A few exotic creatures that find their way to the dining table.
Asia is the largest consumer of seafood in the world. Not only is seafood integral to the cuisines of these parts, culinary cultures here have elevated the cooking of seafood into art forms over hundreds of years of culinary evolution. Weaved into all this has always been a fascination for the exotic—from slurping up still-squirming octopus in Korea to braising sea slugs in China. And while fish may be the most mainstream of seafood, in Asia, there is that desire still for the largest, most elusive, most unusual, most beautiful and most odd. Here, we explore four unusual fish that find their way to dining tables in Asia, celebrated for various reasons.
EMPURAU
The name 'empurau' has a certain ring to it. It captures a sense of the reverence connoisseurs have for this handsome fish. That it is also reputed to put up a fearsome fight when caught adds to the romance of the hunt, and makes the prize all the more valuable when finally in hand.

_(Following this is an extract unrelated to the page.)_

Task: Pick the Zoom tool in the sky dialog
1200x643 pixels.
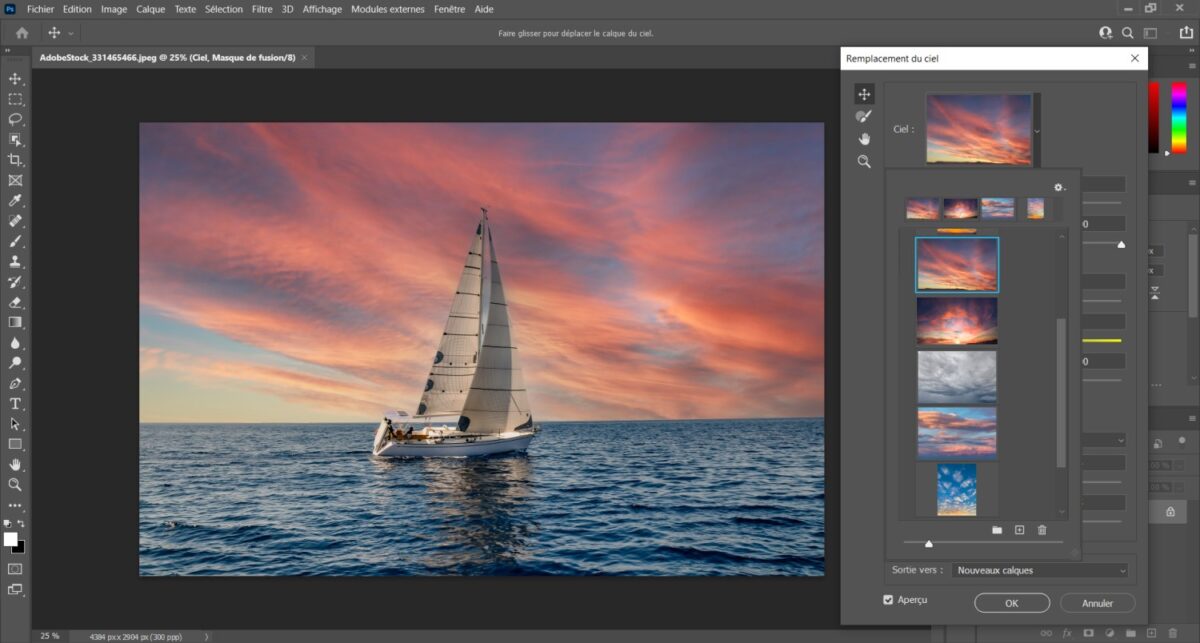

A native to the fast-flowing, upstream rivers of Sarawak in East Malaysia, the shimmering, gold-hued empurau is rarely seen on the menus of Singapore. But when it does feature, it fetches a formidable price tag of almost $1,000 per kilogram. Not just a status symbol in a feast, empurau is appreciated for its firm, sweetly flavoured flesh which comes from its diet of wild local figs or buah kabong, which drop from overhanging branches into the river. A confluence of this diet and the environment it lives in gives the fish a "unique fruit fragrance, smooth, delicate flesh and a firm texture", says executive chef Li Kwok Kwong of Cantonese fine dining restaurant Feng Shui Inn at Resorts World Sentosa.